Suara.com - Pernahkah kamu merasakan sensasi kaku, gatal, hingga melihat kulit terkelupas di area sekitar bibir? Masalah kulit ini tidak hanya mengganggu penampilan, tetapi juga bisa menimbulkan rasa perih saat kita berbicara atau makan.
Kondisi ini bisa disebabkan oleh berbagai faktor, mulai dari kebiasaan buruk hingga kondisi medis tertentu.
Kulit di sekitar mulut sangatlah sensitif karena tidak memiliki kelenjar minyak sebanyak bagian wajah lainnya.
Lewat artikel ini, ketahui apa penyebab kulit kering di sekitar mulut dan bagaimana caranya mengatasinya.
Penyebab Utama Kulit Kering di Sekitar Mulut
Melansir dari laman resmi Vaseline UK, area sekitar mulut memang memerlukan perhatian khusus karena struktur kulitnya yang berbeda.
"Kulit di sekitar mulut kamu sangatlah sensitif karena tidak memiliki kelenjar minyak sebanyak bagian wajah lainnya, sehingga lebih rentan terhadap kekeringan dan iritasi," demikian penjelasan pada laman tersebut.
Berikut ini adalah 6 penyebab utama munculnya rasa kering di sekitar mulut
Dermatitis Perioral
Ini adalah kondisi peradangan kulit yang ditandai dengan munculnya ruam kemerahan dan kulit bersisik di sekitar mulut.

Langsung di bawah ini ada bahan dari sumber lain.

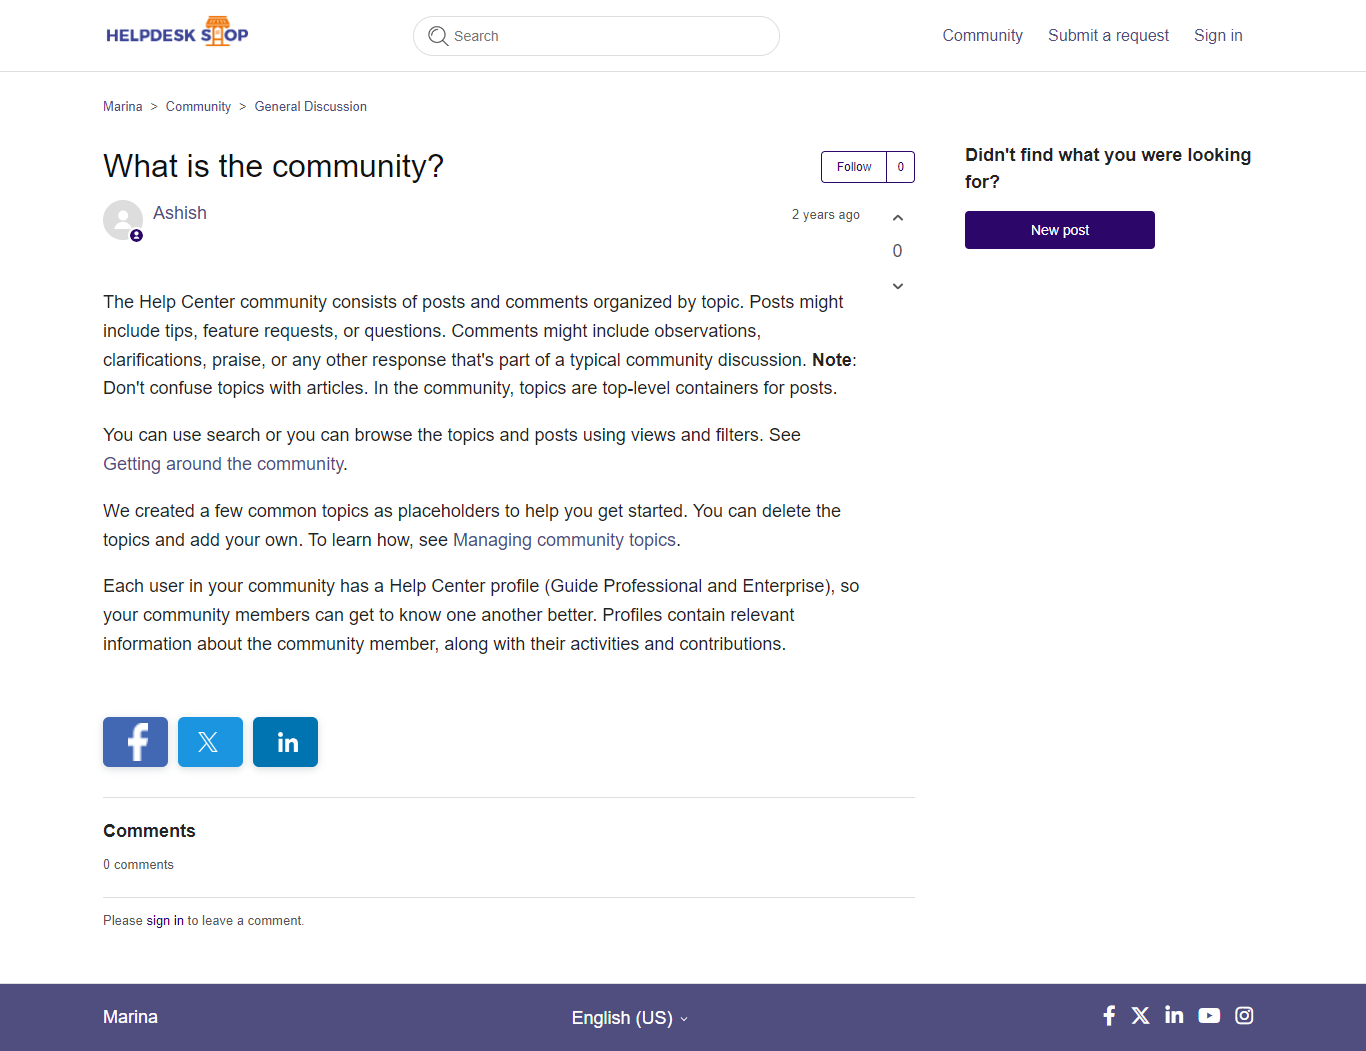Open YouTube channel from footer
1366x1051 pixels.
tap(1209, 1016)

Penggunaan krim steroid yang tidak tepat atau bahan aktif skincare yang terlalu keras sering kali menjadi pemicu utamanya.
Kebiasaan Menjilat Bibir
Banyak orang mengira menjilat bibir akan memberikan kelembapan. Faktanya, air liur mengandung enzim pencernaan yang justru dapat mengikis lapisan pelindung kulit alami.
Saat air liur menguap, kulit di sekitar mulut justru akan menjadi lebih kering dari sebelumnya.
Faktor Lingkungan dan Cuaca
Udara dingin yang ekstrem atau paparan sinar matahari yang berlebihan dapat menarik kelembapan alami kulit. Selain itu, berada di ruangan ber-AC dalam waktu lama juga berkontribusi besar terhadap kekeringan kulit di area sensitif ini.